There's another gem of a museum in NYC called The Frick Collection that I always recommend to visitors who want a bit of art but don't have time for the large collections at the Met or MOMA. The bequest of American industrialist Henry Clay Frick (1849-1919), this museum was originally his house and thus showcases his art collection as part of a domestic Gilded Age interior, providing the visitor with an experience different from the usual encounter with paintings hanging on walls in museum galleries. The Frick Art Reference Library, established in 1920, is one of the best art research libraries in the country. Frick amassed an incredible collection of paintings, sculptures, and decorative arts from the early Renaissance through the late 19th century. The Fragonard Room is one of my favorite spaces in the museum, and they have a virtual tour online so you can see what the room looks like. You may recall that I had highlighted Colin Bailey's talk about these paintings at the CAA conference in February. The beautiful portrait you see here of The Hon. Frances Duncombe was painted ca. 1777 by Thomas Gainsborough, one of my favorite British painters. This work was owned by Frick, but among its previous owners was the Jewish banking magnate Lionel de Rothschild, a British collector about whom I heard a fascinating talk on Friday.

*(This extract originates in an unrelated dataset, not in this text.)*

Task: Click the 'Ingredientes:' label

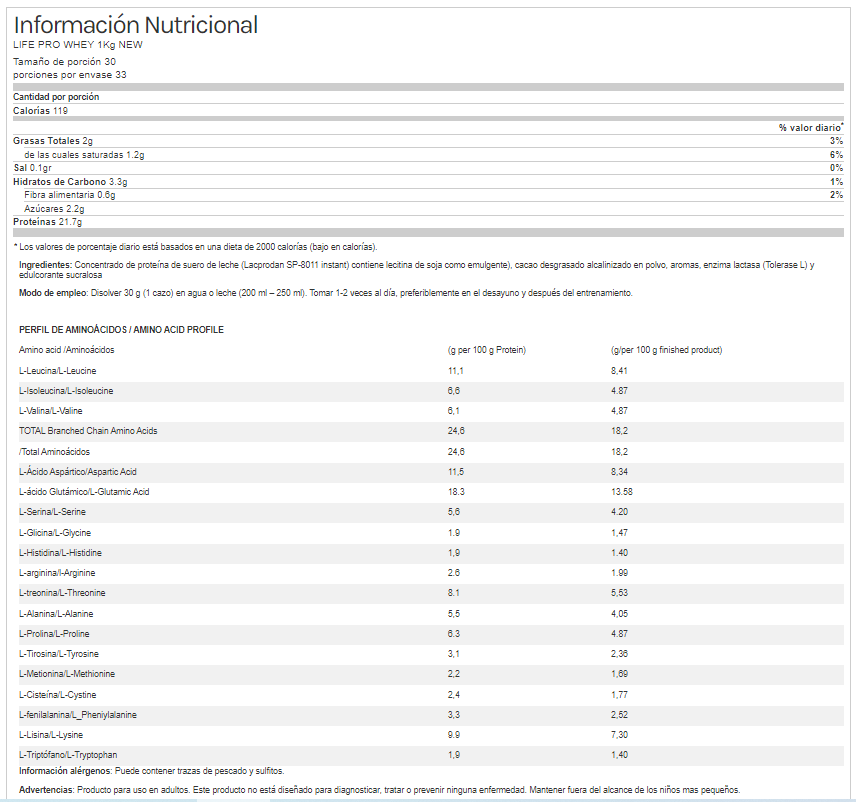Action: click(45, 265)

In 2007 the Frick established the Center for the History of Collecting in America. This weekend they held a two-day symposium entitled British Models of Art Collecting and the American Response (here's a PDF of the program). I wasn't able to go to the entire symposium, but I attended the Friday afternoon session of papers, which focused on British practices. Overall, the papers were interesting, but because this was done as a series of formal presentations, there were no opportunities for questions, which I found disheartening. The keynote address by James Stourton (Sotheby's London) was an overview of the history of art collecting in British history from the period of the 1600s into the 20th century. Encyclopedic in scope, his informative presentation set the stage for the rest of the papers, highlighting not only the change in patronage from the aristocracy to the nouveau riche industrial middle classes. Jordana Pomeroy (National Museum of Women in the Arts) gave a talk on the sale of the Duc d'Orléans collection in the 1790s, which brought into England for the first time many of the greatest works of art from the Renaissance. Hugh Brigstocke (Walpole Society) presented a very detailed biographical talk about the artists William Young Ottley and James Irvine acting as dealers on the European continent during the years of the French Revolution.

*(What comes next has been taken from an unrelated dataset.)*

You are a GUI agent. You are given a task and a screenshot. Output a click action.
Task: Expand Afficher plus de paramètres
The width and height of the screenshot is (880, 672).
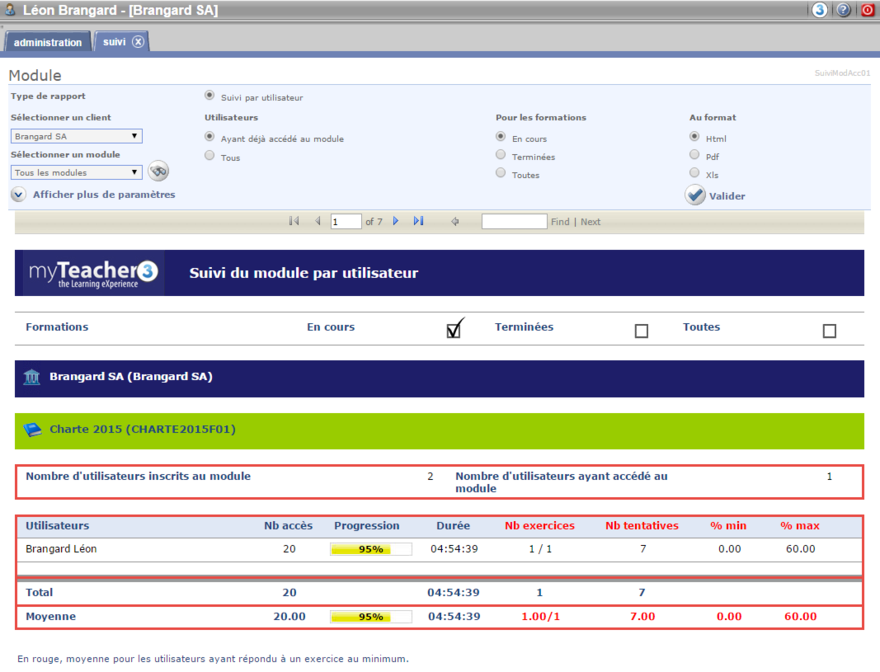19,195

Arthur MacGregor (Journal of the History of Collections) presented on 18th-century collectors like Charles Townley and Henry Blundell. These collectors were interested mostly in Roman antiquity, and he argued that the acquiring of ancient sculptures and the construction of classical-style country estates were interrelated obsessions. Michael Hall (Rothschild Collection) gave a very interesting talk about the aforementioned Lionel de Rothschild (1808-1879) as an art collector, pointing to his own first tours of northern Europe at the age of 19 as a source that helped guide him in his lifelong art collecting practices, typically of works quite different from that of his contemporaries. The independent scholar Julia Armstrong-Totten also gave an informative and engaging presentation on the art dealer John Smith and how in the 1830s he sought new ways to rejuvenate his business, including publishing his multi-volume series of art books in the 1830s as a way to expand his clientele. The last paper I heard was by Jeremy Warren (Wallace Collection), who spoke about the different art collecting practices of the 4th Marquess of Hertford and his illegitimate son Sir Richard Wallace. Their collections eventually led to the superb Wallace Collection in London, which I first visited last Fall.